Ora, da un punto di vista meramente economico l'iniziativa di Melani è secondo alcuni discutibile, ma ciò che non è in discussione è che l'agente toscano ha saputo evidentemente intercettare una, o alcune di quelle corde che si trovano in profondità nell'animo delle persone, se vogliamo dirla in markettarese degli "insight" veramente rilevanti. Poi l'effetto virale non è stato che una conseguenza.

Costo dell'operazione: acquisto pagina Corriere, 20.000€.
Gli altri 20.000€ di buoni del tesoro a 10 anni acquistati da Melani non rientrano nei costi, anzi, gli renderanno il 4,75% di interessi.

Adesso o qualcuno mi dice il nome dell'agenzia di comunicazione che ha seguito l'iniziativa, oppure io la prossima volta che cerco viralità e iniziative di comunicazione di un certo peso, invece di chiamare l'agenzia chiamo una società di leasing.

mercoledì 2 novembre 2011

Il brand manager e la folgorazione

"acquisto d'impulso: un acquisto non programmato, ovvero effettuato in funzione di uno stimolo improvviso che non tiene conto della convenienza e dell'utilità."

A volte quando si parla di acquisto d'impulso si rischia di risultare brutalmente riduttivi. Alcuni markeeter sono specializzati nell'acquisto d'impulso: chi lavora in Ferrero, Perfetti, Autogrill, Ikea può maturare una straordinaria conoscenza delle tecniche atte a favorire l'acquisto d'impulso. Eppure la sistematizzazione di qualcosa di così istintivo come un impulso emotivo non finisce di lasciarmi perplesso. Davvero abbiamo la pretesa di controllare non solo la ragione ma anche l'istinto della gente?

Proprio questa sera all'Esselunga mi sono misteriosamente imbattuto nello scaffale delle zuppe e dei dadi (ho la faccia di uno che mangia la zuppa io!?), e sono stato attraversato da un'improvvisa folgorazione. Su di uno scaffale del supermercato ho scorso l'immagine di me sopra un libro di storia dell'arte in un giugno caldissimo di più di 10 anni fa. Le mani nei capelli e, sulla pagina del libro pasticciata a penna, una tela coi barattoli di zuppa Campbells' di Andy Warhol.

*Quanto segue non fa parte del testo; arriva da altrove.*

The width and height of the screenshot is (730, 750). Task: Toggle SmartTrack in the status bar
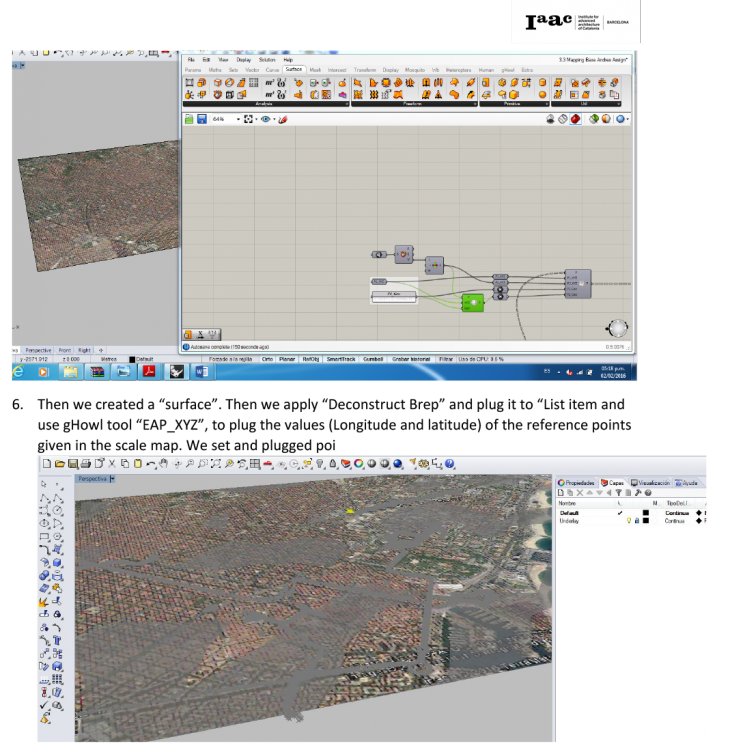pos(340,358)
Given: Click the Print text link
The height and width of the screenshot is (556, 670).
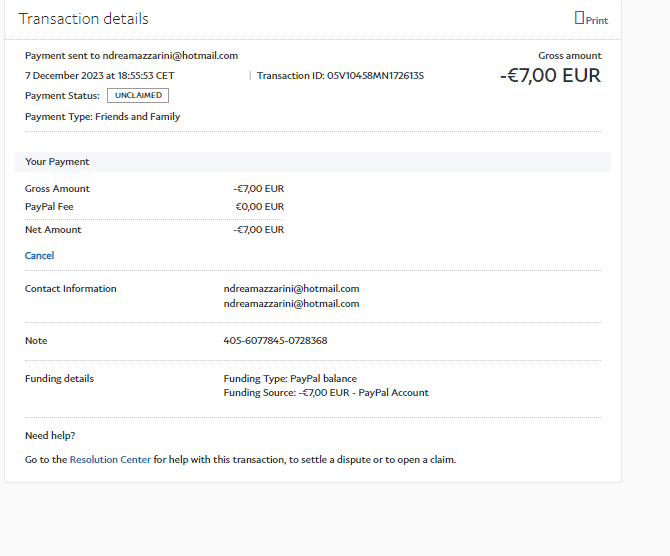Looking at the screenshot, I should pyautogui.click(x=597, y=20).
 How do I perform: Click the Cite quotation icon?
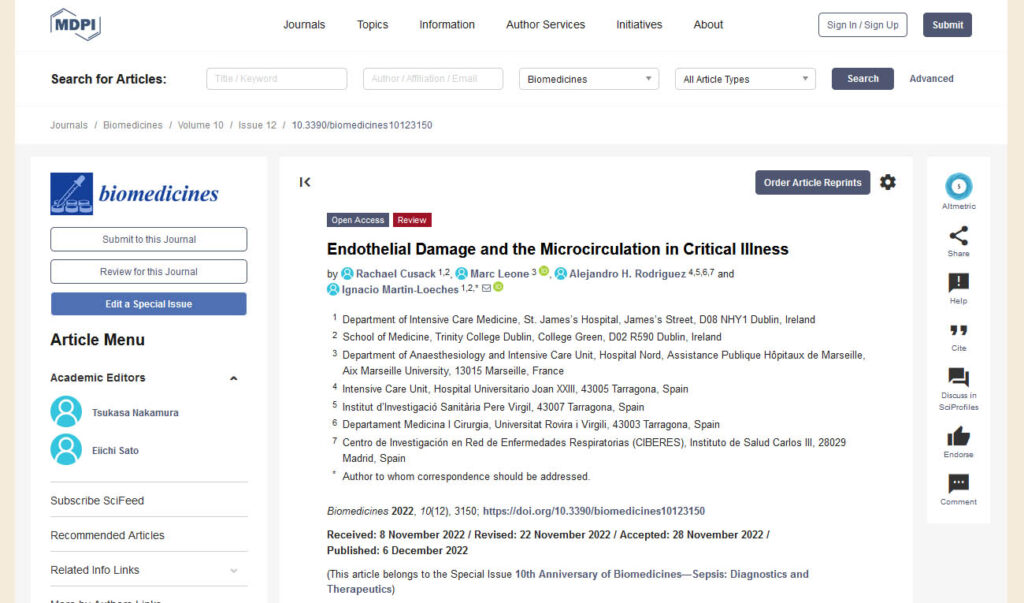[x=958, y=331]
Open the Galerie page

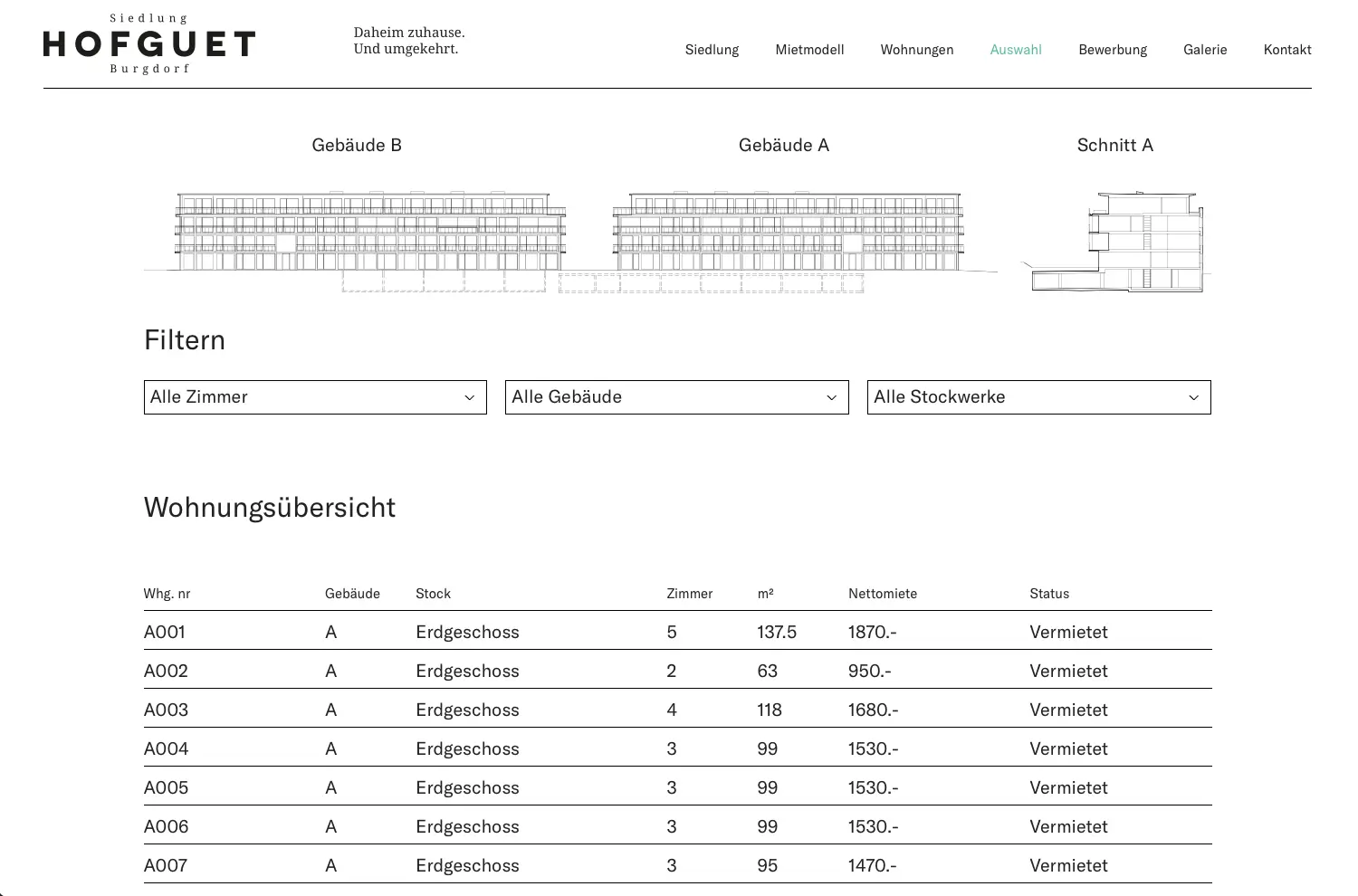click(x=1205, y=50)
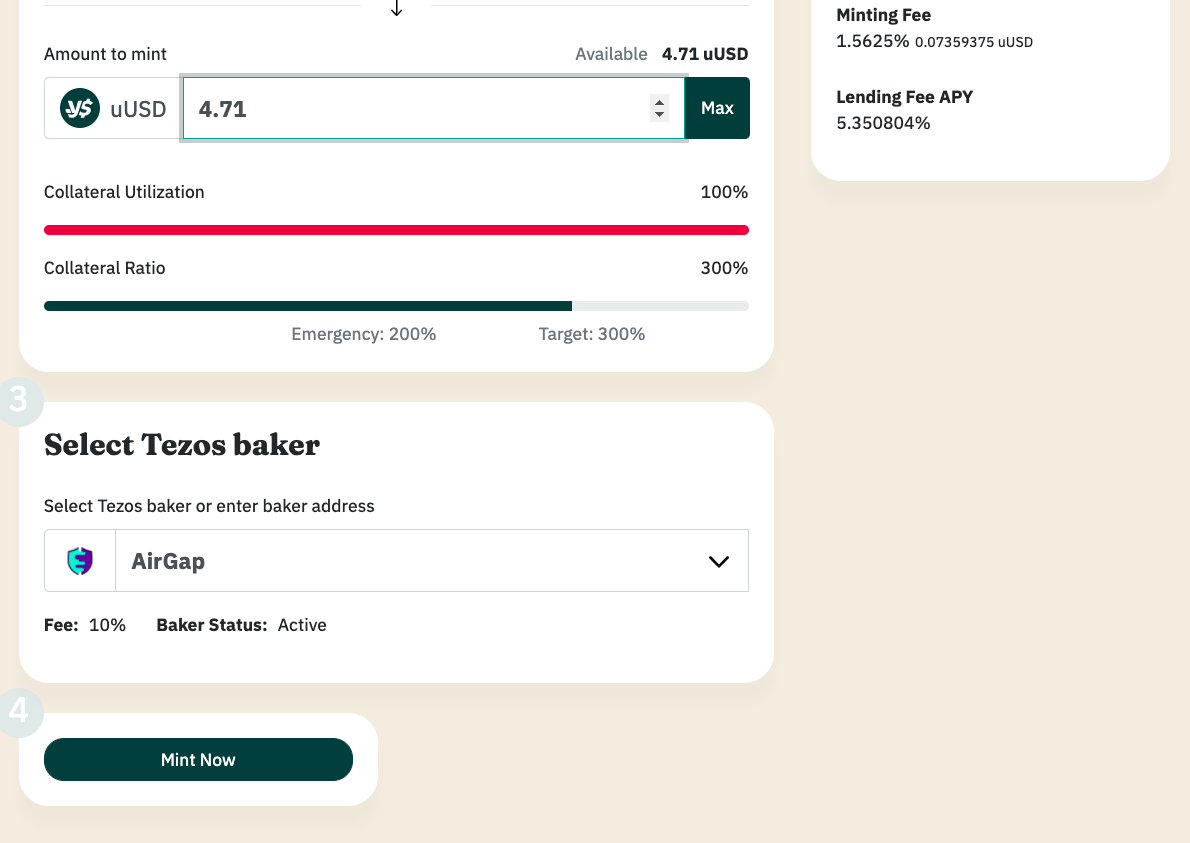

Ho trovato questo barattolo irresistibile, nonostante non fosse in promozione: 3,62€ (12,27€/Kg). E ora mi chiedo se William P. MacFarland, nel 1964 fra un focus group e brief all'agenzia si sarebbe mai potuto immaginare cosa mi avrebbe portato a comprare per un prezzo esorbitante una zuppa Campbell's a Milano il primo novembre del 2011.